It was a big summer for the Guffey boys.
Brothers Ben, William and Jonathan Guffey became experts in making lemonade. The 7-year old, 4-year old, and 2-year old also pushed for a new Denver ordinance that allows other local kids to legally host a lemonade stand in their neighborhood.
The Guffey boys first made news earlier this summer, when they set up a lemonade stand at park near their home in Stapleton. Police shut that stand down, saying someone complained. The boys didn't have a permit and didn't know they needed one. Other vendors with permits were selling nearby.
“We were trying to raise enough money to sponsor a 5-year-old boy living in extreme poverty in Indonesia,” said the lemonade boys’ mom, Jennifer Knowles.

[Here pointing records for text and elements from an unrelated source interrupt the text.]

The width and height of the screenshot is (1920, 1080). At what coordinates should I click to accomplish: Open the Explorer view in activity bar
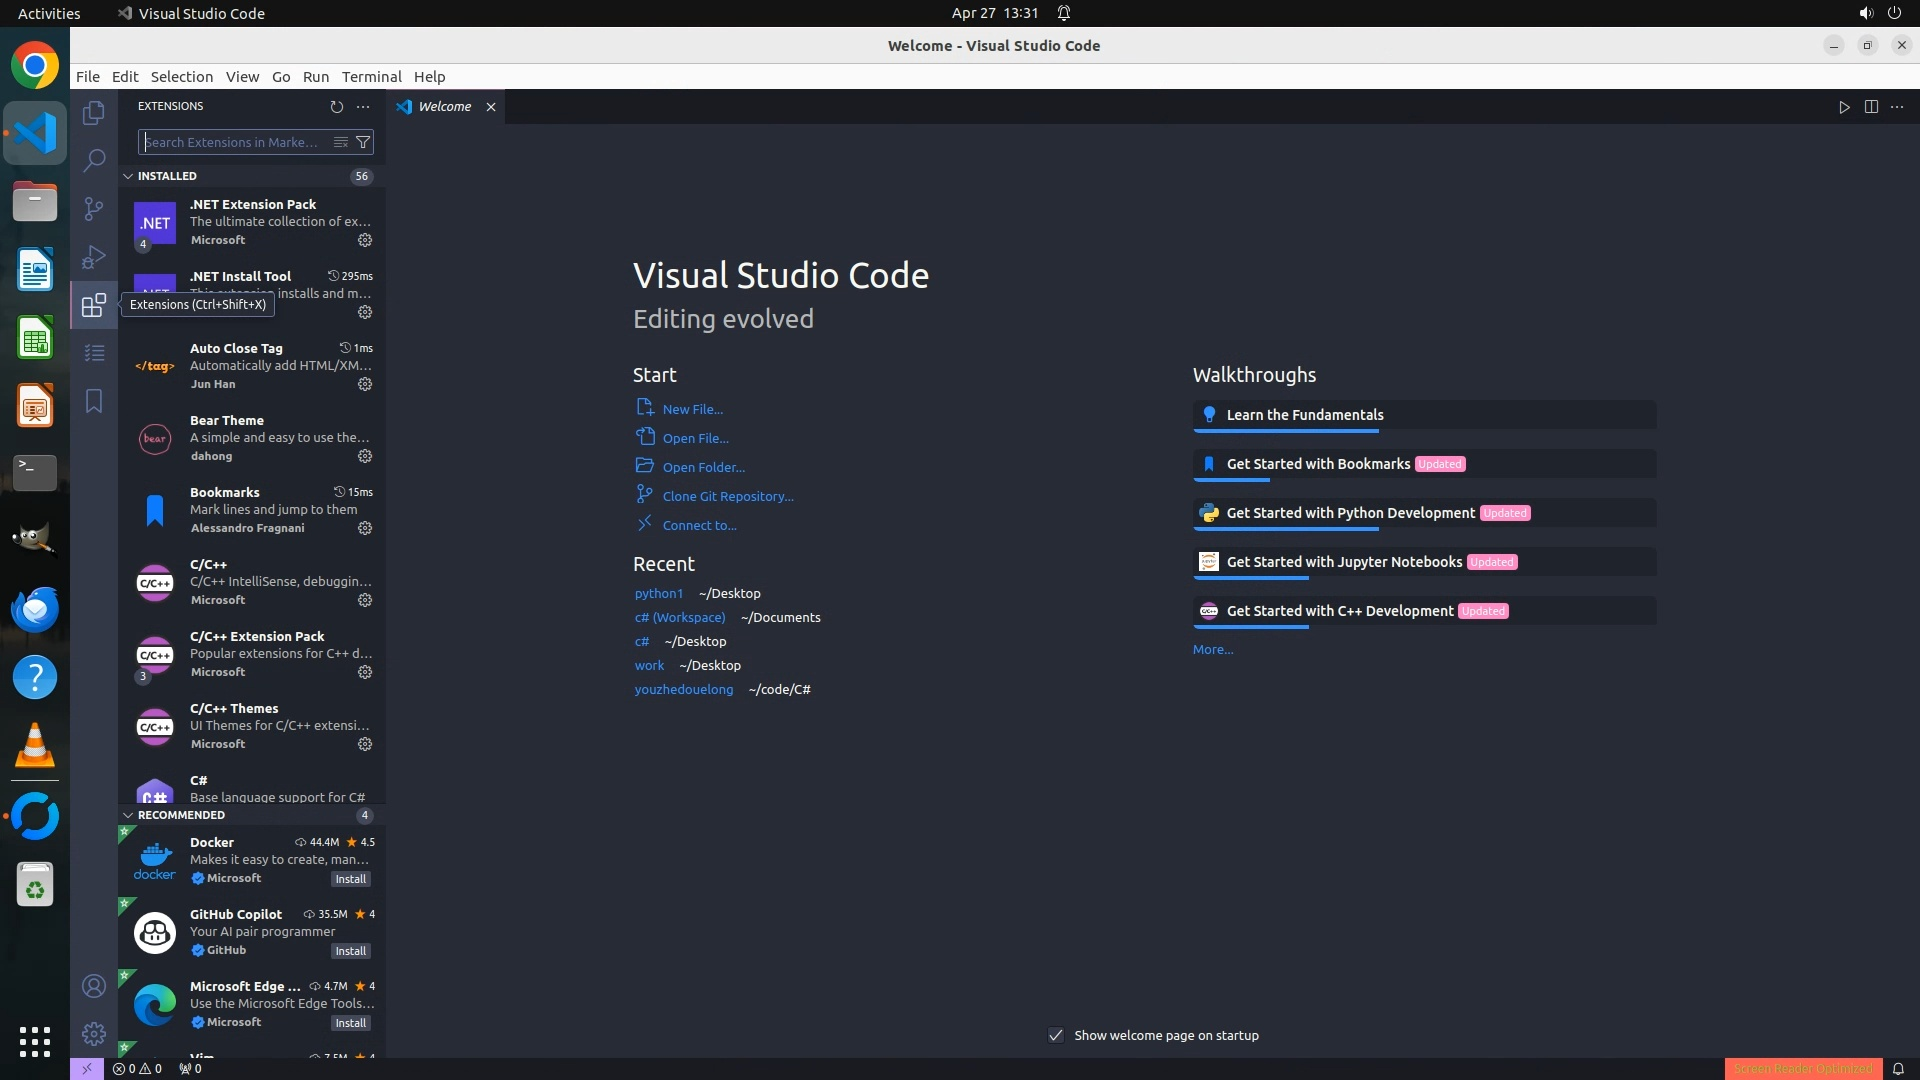(94, 113)
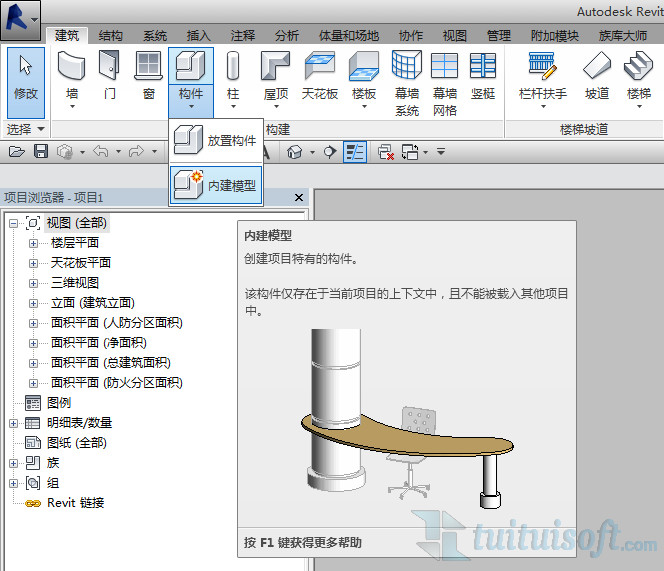Viewport: 664px width, 571px height.
Task: Select the 墙 (Wall) tool
Action: click(x=71, y=76)
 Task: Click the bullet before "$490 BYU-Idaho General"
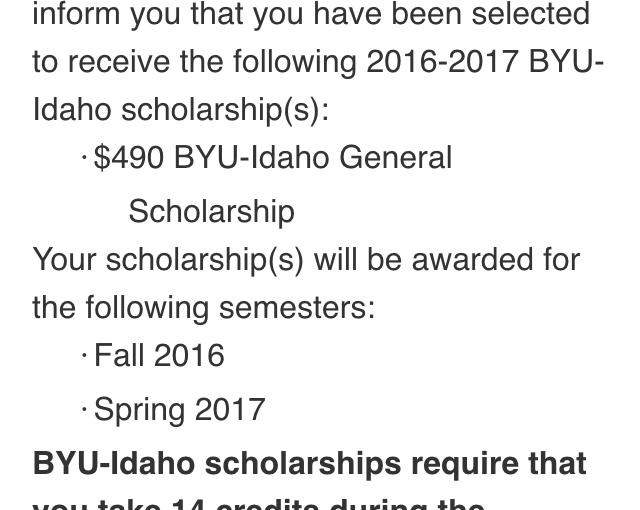click(84, 157)
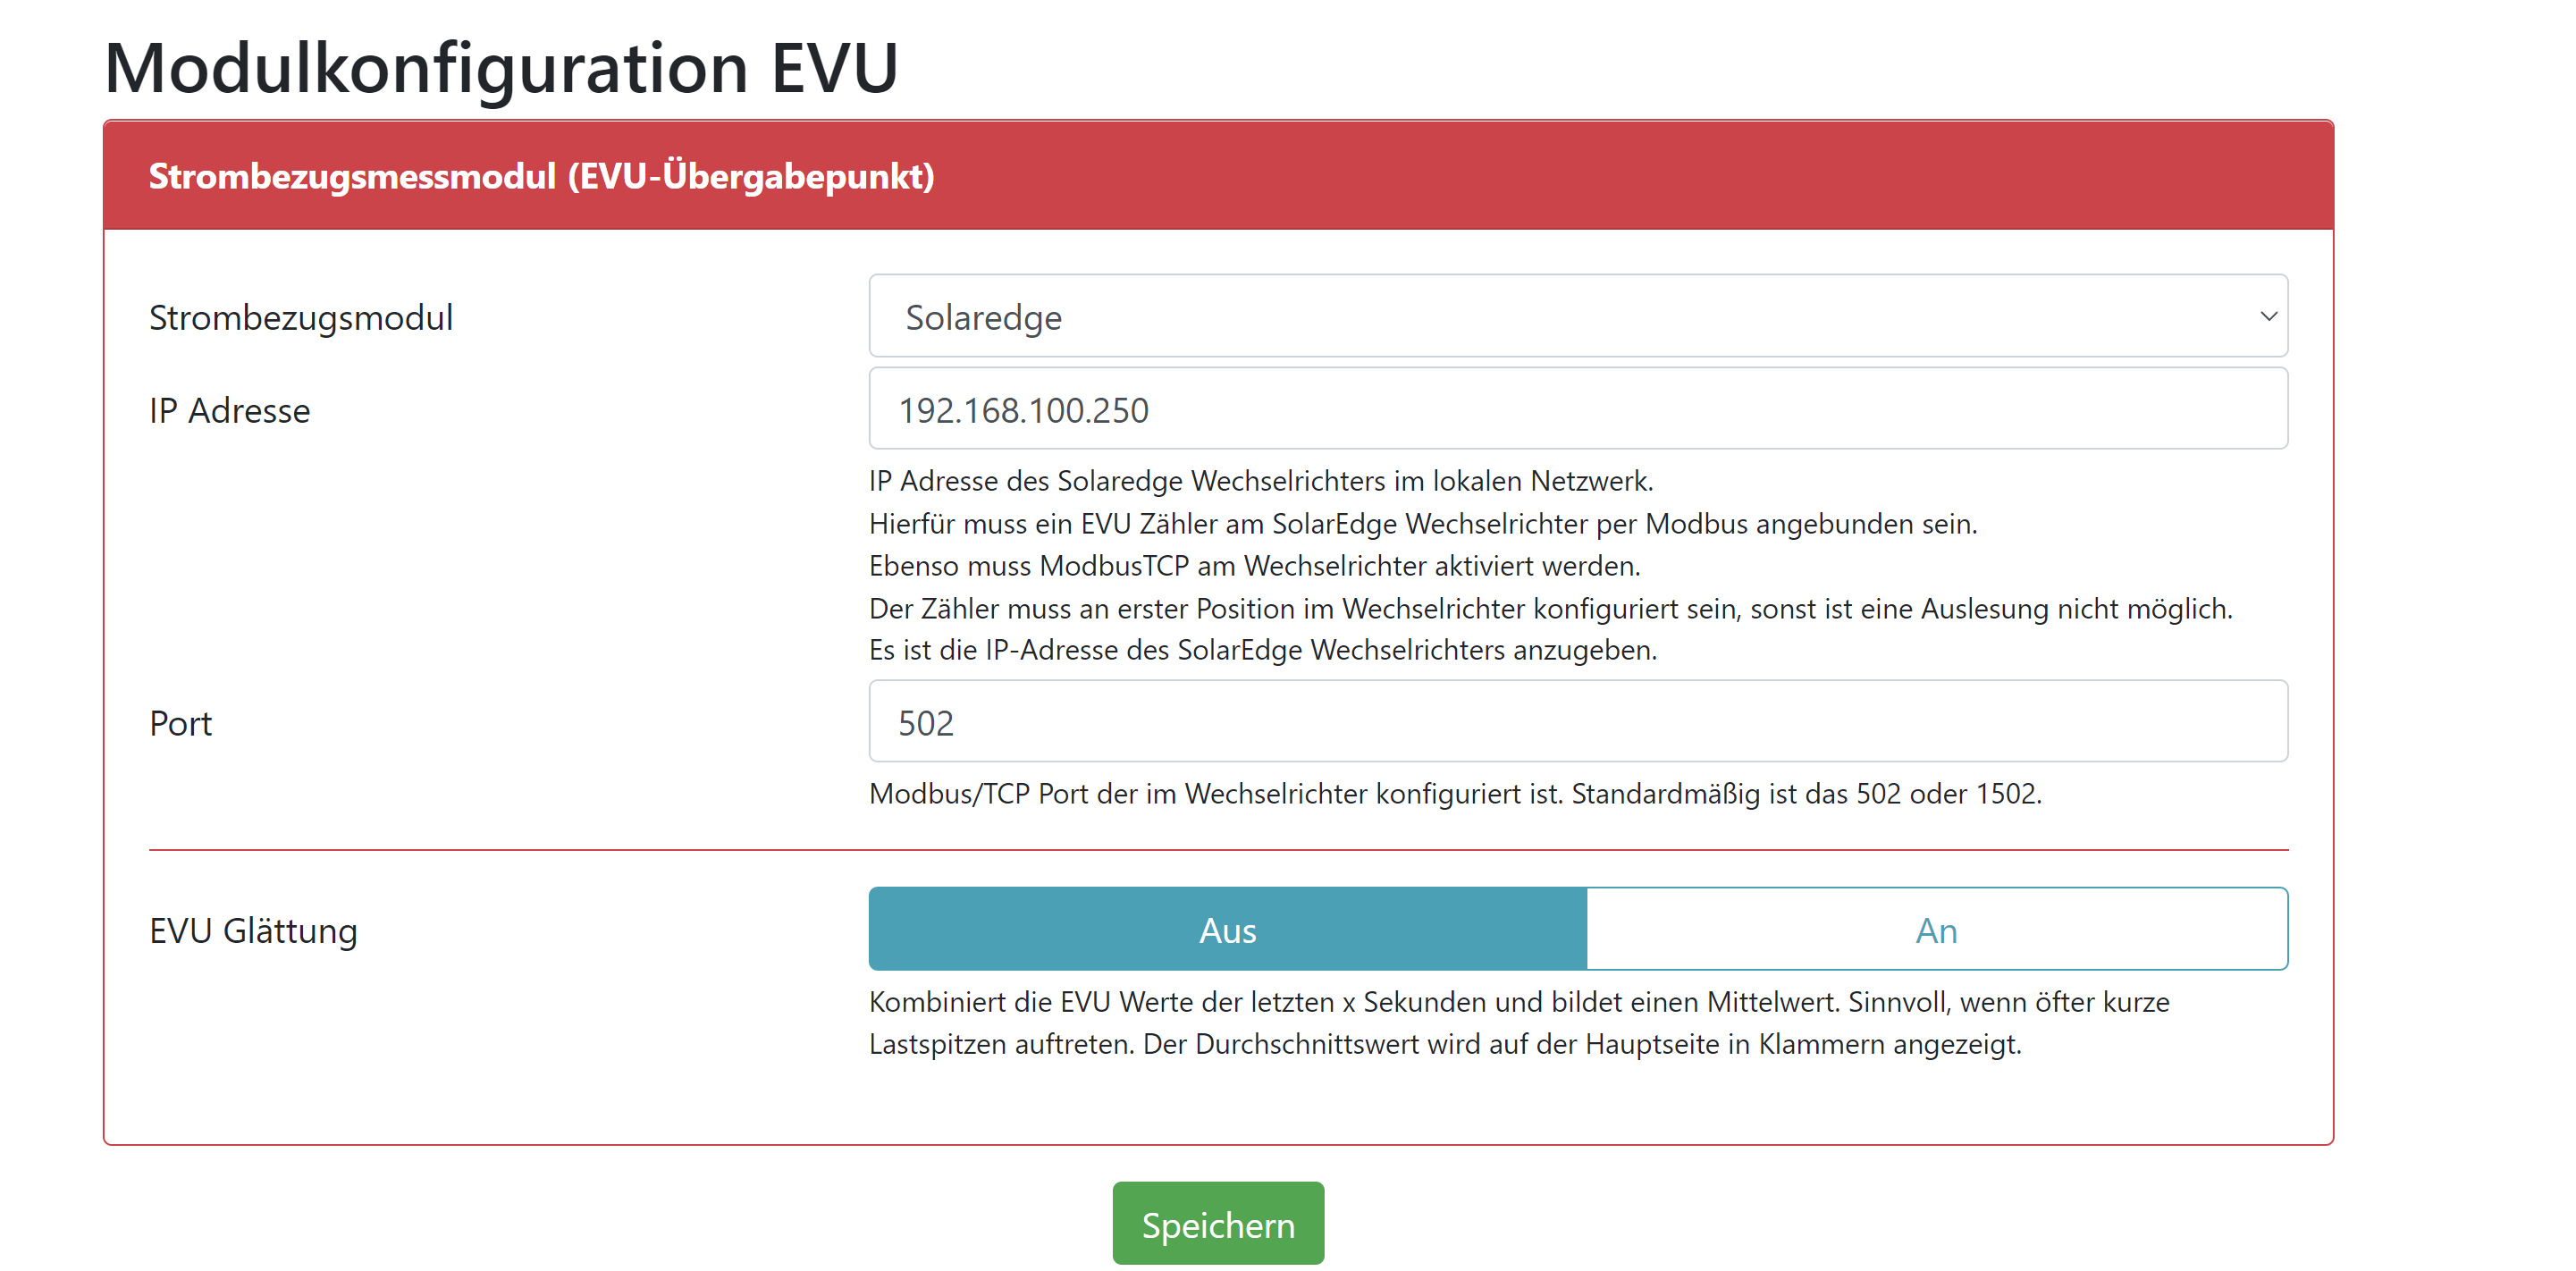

“I had no idea that lemonade stands had been illegal in Denver and we had learned that we needed multiple permits. And after that happened we just kind of scratched our heads and it didn’t seem right to us, it didn’t sit well,” she said.
The family teamed up with city leaders to make a change.
Knowles and her boys spoke before the City Council, as city leaders considered a bill to change the permit rule. The family also started an online fundraising campaign to support the charity they initially wanted to help, Compassion International. They spoke to both local and national news outlets, hosted more lemonade stands, and even inspired others.
“We were all surprised by the attention it’s gotten, but it’s been good attention,” she said. “And there’s been incredible community support and its ultimately resulted in positive change.”
Last week, Denver city leaders passed a new ordinance that lets kids under age 17 sell lemonade without permits. The bill allows a children’s beverage stand to be operated in a residential neighborhood, and at least 200 feet away from any other vendor selling drinks.
A spokesperson for Mayor Michael Hancock said he signed the bill, and the new rules are effective immediately.
Initially, Knowles hoped to teach her boys about charity and entrepreneurship. By the end of the summer, they learned much more.
“They’ve learned how to take a stand. They’ve learned how to be in front of a camera, they’ve learned how to be vocal and also to stand up for what you believe in,” she said. “What happened with us didn’t seem right, so we worked with the community and we ultimately made a change that will not only help my boys and future lemonade stands with my boys, but kids across Denver.”
Knowles said the fundraising efforts also exceeded expectations, and that so far more than $8,000 has been raised for Compassion International. The family isn’t done yet. Knowles said she is also working with a state lawmaker to draft similar legislation on the state level.